DAB I am glad that you say that. If I can put that point another way, if we leave it as we were speaking about earlier, the chief Shepherd might have to ask why He has had to wait for any kind of account: ‘Were you in relation to me in your service, and the administrative actions you took? Why was the effect on the flock not something you spoke to me about at the time?’. It might be too late, someone may have been lost. I agree with what you say. It is the same with the judgment seat: we learn to keep short accounts (which is an expression we used to use - we do not hear it so often now); shepherds should keep short accounts, overseers should keep short accounts. Is that your point?
DMW The practical reality of Christianity is that each one of us has been recovered, and there is a certain history that we can give an account of in relation to that; but it is also intensely current, is it not?
DAB I could give an example against myself where I have sought over time to help a soul, and I imagined that I had done more than in fact I had. If as you say, I had kept an account, it would not have happened like that.
IMS When David went to seek the welfare of his brethren, he said, “Was it not laid upon me?”, 1 Sam 17: 29.
DAB Yes; he “took his charge and went”, v 20. And then he went back to the sheep.

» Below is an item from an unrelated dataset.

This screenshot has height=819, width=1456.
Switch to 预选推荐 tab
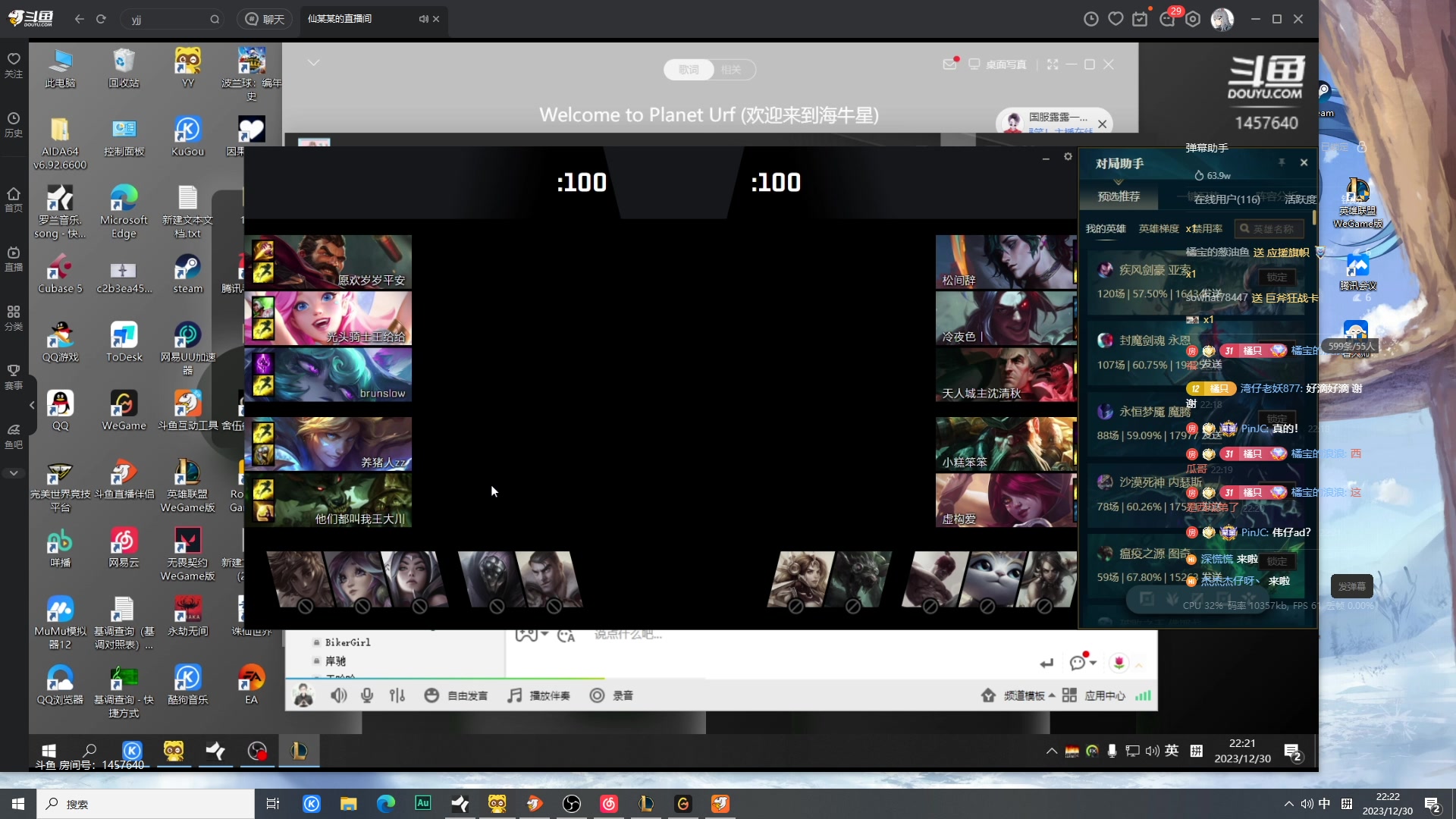[1119, 196]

I think that is very interesting, that he left the sheep with a keeper as was quoted, but he kept going back to the sheep.
APD It has been said that we should keep up to date with what is happening; Ananias said, “Lord, I have heard from many concerning this man how much evil he has done to thy saints in Jerusalem” (Acts 9: 13); he was not up to date.
DAB Quite; that is short accounts. The Lord says, ‘Something has happened in the last two or three days that you have not heard about’.
APD I think we need to see that something may be happening, and we want to be in the spirit and the grace of the moment, do you think?
DAB I think that is a very good note to end on: I would love to have that experience, to get down on my knees and talk to the Lord about some of the souls that I care for - and the Lord might say, ‘You go and talk to that soul, something has changed. I have been there’. What a joy that would be!